3.4 Enrichment analysis associated with dynamic expression patterns

We hypothesized that different expression patterns of genes served diverse purposes throughout the development of CRCs. The five clusters’ GO and KEGG analysis revealed distinctive traits of the genes in each cluster.

GO analysis revealed that genes in cluster 1, which were upregulated during normal to adenoma transition, were associated with inflammation and immunity, including neutrophil chemotaxis, inflammatory response, chemokine-mediated signaling pathway, cellular response to interleukin-1, and the interleukin-17-mediated signaling pathway. Similar outcomes were found by KEGG analysis, which showed that genes were mainly involved in cytokine–cytokine receptor interaction, pathways in cancer, chemokine signaling pathway, inflammatory bowel disease, and MAPK signaling pathway (Supplementary Figure S1).
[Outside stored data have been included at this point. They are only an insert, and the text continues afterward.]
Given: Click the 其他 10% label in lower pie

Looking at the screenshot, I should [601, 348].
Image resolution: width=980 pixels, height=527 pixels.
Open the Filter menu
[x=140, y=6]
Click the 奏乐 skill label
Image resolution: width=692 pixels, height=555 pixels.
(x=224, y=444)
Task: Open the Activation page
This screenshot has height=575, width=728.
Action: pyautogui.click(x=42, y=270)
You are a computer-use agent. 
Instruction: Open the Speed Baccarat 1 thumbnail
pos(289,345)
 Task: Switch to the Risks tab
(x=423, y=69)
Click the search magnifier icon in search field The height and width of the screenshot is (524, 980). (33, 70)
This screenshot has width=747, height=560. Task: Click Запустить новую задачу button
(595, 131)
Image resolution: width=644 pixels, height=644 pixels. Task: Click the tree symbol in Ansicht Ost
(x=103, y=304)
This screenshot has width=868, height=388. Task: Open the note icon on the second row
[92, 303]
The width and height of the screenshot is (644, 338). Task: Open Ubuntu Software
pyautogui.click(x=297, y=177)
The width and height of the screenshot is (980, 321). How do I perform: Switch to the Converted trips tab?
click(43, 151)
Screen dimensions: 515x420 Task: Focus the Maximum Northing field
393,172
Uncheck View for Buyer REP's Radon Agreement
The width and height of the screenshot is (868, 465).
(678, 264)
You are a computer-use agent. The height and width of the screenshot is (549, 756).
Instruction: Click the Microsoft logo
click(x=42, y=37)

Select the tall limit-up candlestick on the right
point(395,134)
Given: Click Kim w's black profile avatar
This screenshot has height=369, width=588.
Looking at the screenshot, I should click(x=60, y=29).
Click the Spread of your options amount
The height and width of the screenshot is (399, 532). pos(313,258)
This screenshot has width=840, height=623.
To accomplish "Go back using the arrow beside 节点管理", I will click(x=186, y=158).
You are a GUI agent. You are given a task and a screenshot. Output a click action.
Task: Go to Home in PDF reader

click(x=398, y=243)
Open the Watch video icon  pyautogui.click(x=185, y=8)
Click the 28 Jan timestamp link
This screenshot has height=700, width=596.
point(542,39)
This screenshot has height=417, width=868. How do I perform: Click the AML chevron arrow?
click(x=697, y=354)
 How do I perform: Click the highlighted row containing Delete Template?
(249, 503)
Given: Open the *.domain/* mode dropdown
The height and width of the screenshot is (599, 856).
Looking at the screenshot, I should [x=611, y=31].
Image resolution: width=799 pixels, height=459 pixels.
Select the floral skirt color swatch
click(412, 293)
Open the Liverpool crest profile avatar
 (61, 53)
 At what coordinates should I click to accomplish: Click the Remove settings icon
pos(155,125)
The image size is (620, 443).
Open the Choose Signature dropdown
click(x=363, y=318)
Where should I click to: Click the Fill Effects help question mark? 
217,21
Genes in cluster 4, which were downregulated during normal to adenoma transition, were mainly associated with the metabolism (GO terms included hydrogen ion transmembrane transport, tricarboxylic acid cycle, lipid metabolic process, fatty acid beta-oxidation, aerobic respiration, mitochondrial ATP synthesis coupled proton transport, cholesterol biosynthetic process). KEGG analysis indicated that genes in cluster 4 were involved in pathways associated with the metabolic pathways, carbon metabolism, citrate cycle (TCA cycle), oxidative phosphorylation, chemical carcinogenesis – reactive oxygen species, among others (Supplementary Figure S4).

As shown in Figure 2D, genes in cluster 5, which were upregulated during the adenoma to carcinoma transition, were mainly involved in canonical pathways associated with cancer, including the Ras, PI3K-Akt, Proteoglycans in cancer, MAPK, and Hippo signaling pathways, among others (Supplementary Figure S5).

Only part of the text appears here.